Job:
Reproduce every one of the records below word for word, with no changes.
Records for this task START
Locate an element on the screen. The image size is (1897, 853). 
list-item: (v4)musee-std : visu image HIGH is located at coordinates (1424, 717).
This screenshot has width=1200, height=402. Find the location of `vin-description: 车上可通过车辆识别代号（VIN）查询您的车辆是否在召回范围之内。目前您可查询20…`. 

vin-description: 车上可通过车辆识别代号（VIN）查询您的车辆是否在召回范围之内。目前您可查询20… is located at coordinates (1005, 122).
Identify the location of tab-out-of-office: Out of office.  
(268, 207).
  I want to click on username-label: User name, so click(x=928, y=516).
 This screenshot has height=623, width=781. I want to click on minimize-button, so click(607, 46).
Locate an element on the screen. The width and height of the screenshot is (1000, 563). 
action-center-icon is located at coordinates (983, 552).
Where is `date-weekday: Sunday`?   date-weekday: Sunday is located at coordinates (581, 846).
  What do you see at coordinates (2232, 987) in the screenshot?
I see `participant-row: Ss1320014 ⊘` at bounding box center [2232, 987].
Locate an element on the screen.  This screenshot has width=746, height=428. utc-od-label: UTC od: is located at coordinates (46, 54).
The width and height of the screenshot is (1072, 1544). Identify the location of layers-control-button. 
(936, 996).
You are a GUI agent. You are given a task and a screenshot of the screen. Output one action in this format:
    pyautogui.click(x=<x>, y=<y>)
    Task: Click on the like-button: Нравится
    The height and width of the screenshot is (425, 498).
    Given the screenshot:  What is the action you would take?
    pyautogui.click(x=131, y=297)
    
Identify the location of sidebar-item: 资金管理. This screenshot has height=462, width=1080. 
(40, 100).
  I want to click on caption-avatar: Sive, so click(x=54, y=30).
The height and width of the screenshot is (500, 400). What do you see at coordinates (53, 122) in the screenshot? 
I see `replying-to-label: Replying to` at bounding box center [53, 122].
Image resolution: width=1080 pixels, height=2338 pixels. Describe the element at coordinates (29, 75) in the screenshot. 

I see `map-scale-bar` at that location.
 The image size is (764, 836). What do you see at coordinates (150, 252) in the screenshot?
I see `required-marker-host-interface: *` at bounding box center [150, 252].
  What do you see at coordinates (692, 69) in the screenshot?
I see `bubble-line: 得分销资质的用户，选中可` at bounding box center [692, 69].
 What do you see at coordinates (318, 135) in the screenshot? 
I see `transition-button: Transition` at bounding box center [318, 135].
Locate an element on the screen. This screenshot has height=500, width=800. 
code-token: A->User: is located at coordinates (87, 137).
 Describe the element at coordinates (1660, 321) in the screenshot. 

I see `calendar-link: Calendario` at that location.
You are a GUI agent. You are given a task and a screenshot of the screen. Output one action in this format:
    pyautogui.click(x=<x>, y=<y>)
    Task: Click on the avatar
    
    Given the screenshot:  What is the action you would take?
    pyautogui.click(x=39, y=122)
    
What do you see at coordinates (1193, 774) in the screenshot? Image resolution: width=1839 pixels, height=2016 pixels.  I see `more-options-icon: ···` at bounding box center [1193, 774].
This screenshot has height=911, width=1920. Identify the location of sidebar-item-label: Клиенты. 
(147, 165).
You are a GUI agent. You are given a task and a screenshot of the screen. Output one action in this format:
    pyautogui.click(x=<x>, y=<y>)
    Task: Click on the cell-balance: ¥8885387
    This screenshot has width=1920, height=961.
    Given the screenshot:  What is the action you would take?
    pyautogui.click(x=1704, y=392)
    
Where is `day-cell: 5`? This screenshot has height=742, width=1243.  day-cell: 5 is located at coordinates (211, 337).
Records for this task END
Exercise response:
Locate an element on the screen. The image size is (1897, 853). 
list-item: (v4)musee-std : visu image HIGH is located at coordinates (1424, 717).
This screenshot has width=1200, height=402. Find the location of `vin-description: 车上可通过车辆识别代号（VIN）查询您的车辆是否在召回范围之内。目前您可查询20…`. 

vin-description: 车上可通过车辆识别代号（VIN）查询您的车辆是否在召回范围之内。目前您可查询20… is located at coordinates (1005, 122).
Identify the location of tab-out-of-office: Out of office.  
(268, 207).
  I want to click on username-label: User name, so click(x=928, y=516).
 This screenshot has height=623, width=781. I want to click on minimize-button, so click(607, 46).
Locate an element on the screen. The width and height of the screenshot is (1000, 563). 
action-center-icon is located at coordinates (983, 552).
Where is `date-weekday: Sunday`?   date-weekday: Sunday is located at coordinates (581, 846).
  What do you see at coordinates (2232, 987) in the screenshot?
I see `participant-row: Ss1320014 ⊘` at bounding box center [2232, 987].
Locate an element on the screen.  This screenshot has width=746, height=428. utc-od-label: UTC od: is located at coordinates (46, 54).
The width and height of the screenshot is (1072, 1544). Identify the location of layers-control-button. 
(936, 996).
You are a GUI agent. You are given a task and a screenshot of the screen. Output one action in this format:
    pyautogui.click(x=<x>, y=<y>)
    Task: Click on the like-button: Нравится
    The height and width of the screenshot is (425, 498).
    Given the screenshot:  What is the action you would take?
    pyautogui.click(x=131, y=297)
    
Identify the location of sidebar-item: 资金管理. This screenshot has height=462, width=1080. 
(40, 100).
  I want to click on caption-avatar: Sive, so click(x=54, y=30).
The height and width of the screenshot is (500, 400). What do you see at coordinates (53, 122) in the screenshot? 
I see `replying-to-label: Replying to` at bounding box center [53, 122].
Image resolution: width=1080 pixels, height=2338 pixels. Describe the element at coordinates (29, 75) in the screenshot. 

I see `map-scale-bar` at that location.
 The image size is (764, 836). What do you see at coordinates (150, 252) in the screenshot?
I see `required-marker-host-interface: *` at bounding box center [150, 252].
  What do you see at coordinates (692, 69) in the screenshot?
I see `bubble-line: 得分销资质的用户，选中可` at bounding box center [692, 69].
 What do you see at coordinates (318, 135) in the screenshot? 
I see `transition-button: Transition` at bounding box center [318, 135].
Locate an element on the screen. This screenshot has height=500, width=800. 
code-token: A->User: is located at coordinates (87, 137).
 Describe the element at coordinates (1660, 321) in the screenshot. 

I see `calendar-link: Calendario` at that location.
You are a GUI agent. You are given a task and a screenshot of the screen. Output one action in this format:
    pyautogui.click(x=<x>, y=<y>)
    Task: Click on the avatar
    
    Given the screenshot:  What is the action you would take?
    pyautogui.click(x=39, y=122)
    
What do you see at coordinates (1193, 774) in the screenshot? Image resolution: width=1839 pixels, height=2016 pixels.  I see `more-options-icon: ···` at bounding box center [1193, 774].
This screenshot has height=911, width=1920. Identify the location of sidebar-item-label: Клиенты. 
(147, 165).
You are a GUI agent. You are given a task and a screenshot of the screen. Output one action in this format:
    pyautogui.click(x=<x>, y=<y>)
    Task: Click on the cell-balance: ¥8885387
    This screenshot has width=1920, height=961.
    Given the screenshot:  What is the action you would take?
    pyautogui.click(x=1704, y=392)
    
Where is `day-cell: 5`? This screenshot has height=742, width=1243.  day-cell: 5 is located at coordinates (211, 337).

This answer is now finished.